First, we need to import all necessary components.

In [2]:
# External imports
import pickle
import pandas as pd
from sklearn.linear_model import (
    LinearRegression,  # linear, no outliers in data, no correlation between features
    TheilSenRegressor,  # linear, no outliers in data, correlation between features
    Lars,  # linear, outliers in data, speed important, more features than samples, MAE: 325
    ARDRegression,  # linear, outliers in data, speed important, few important features,
    SGDRegressor,  # linear, outliers in data, speed important, large dataset
    BayesianRidge,  # linear, outliers in data, speed important, not especially large dataset
)
from sklearn.neighbors import (
    KNeighborsRegressor,  # MAE: 46
    RadiusNeighborsRegressor,
)  # nonlinear, many features, few important features, sample/feature ratio: high sample
from sklearn.svm import (
    SVR,  # nonlinear, many features, few important features, sample/feature ratio: high feature (TAKES VEEERY LONG)
)
from sklearn.ensemble import (
    HistGradientBoostingRegressor,  # nonlinear, <10 features, no noise/outliers, >10000 samples, robust against missing values
)

# Internal imports
from src.ats import *
from src.print_ats import *
from src.input_data import InputData
from src.custom_models import Mean, Minimum, Maximum, SampleMean, Median, Mode
from src.metrics import get_mae_rmse
from src.helper import print_progress_bar
from src.globals import (
    PREPROCESSING_IN_FILE,
    INPUTDATA_OBJECT,
    ATS_OUT_FILE,
    BASE_ATS_OUT_FILE,
    RANDOM_SEED,
    TARGET_COLUMN,
    DATE_COLS,
)

Before we can make our model, we need to apply pre-pocessing first.

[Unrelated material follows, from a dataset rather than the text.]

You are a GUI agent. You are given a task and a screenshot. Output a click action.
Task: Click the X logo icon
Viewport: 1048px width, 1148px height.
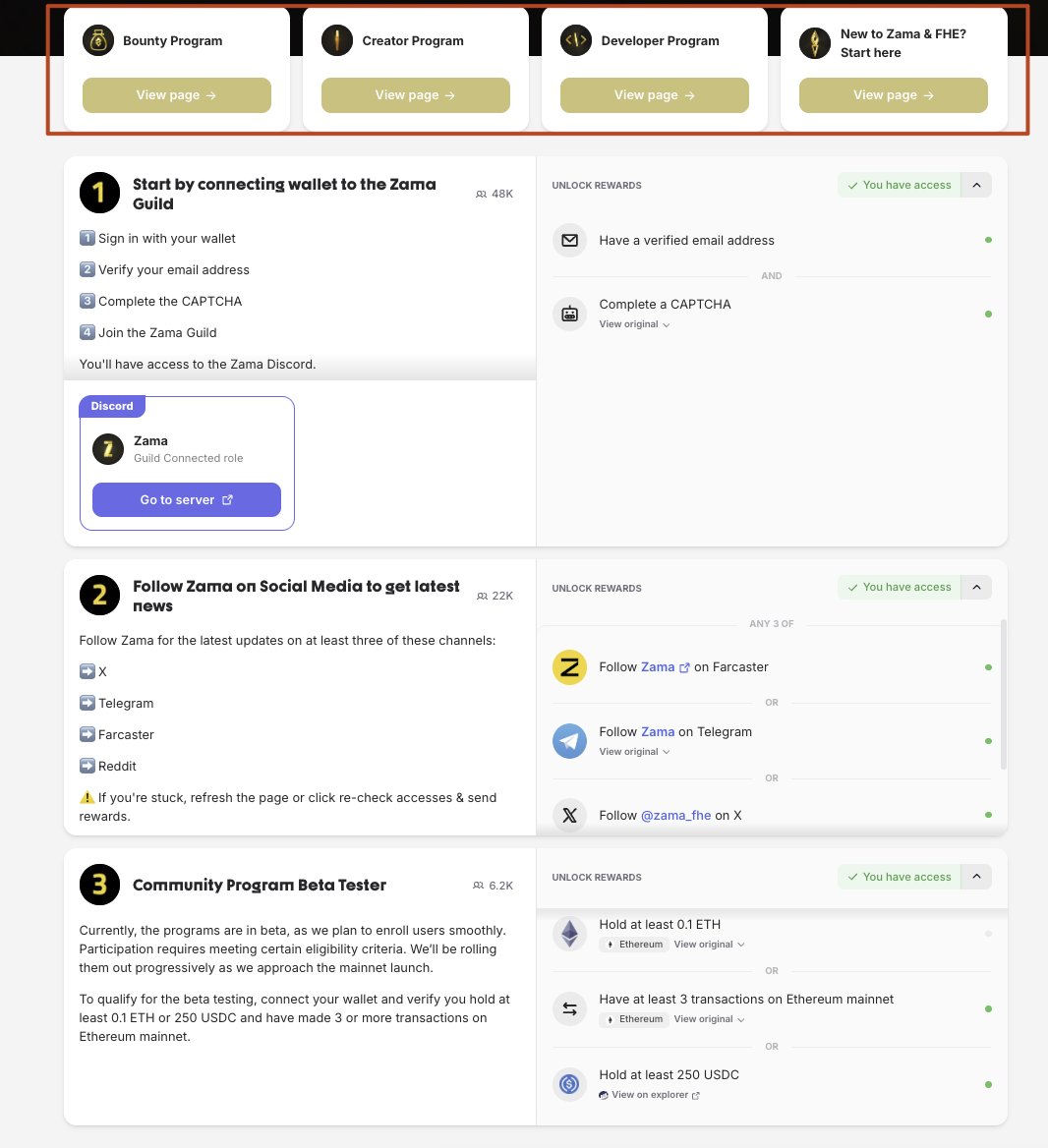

This can be done via the inputData class that is dedicated for the given data. Many of the well-known pre-processing functionality is implemented.

In [2]:
input = InputData(PREPROCESSING_IN_FILE)
input.apply_standard_preprocessing(
    agg_col="rem_time",  # calculated y column
    filter_incompletes=True,
    date_cols="auto"
    # date_cols=DATE_COLS,  # when list passed: those cols will be transformed, when empty: nothing will be transformed, when 'auto' passed: will automatically detect date cols and transform them
)

# columns that have <20 unique values are one-hot encoded
input.use_cat_encoding_on(
    "ohe", ["Asset Type Affected", "Status", "Closure Code"]
)

# columns that have have ordinal values are label encoded
input.use_cat_encoding_on("label", ["Category", "Priority"])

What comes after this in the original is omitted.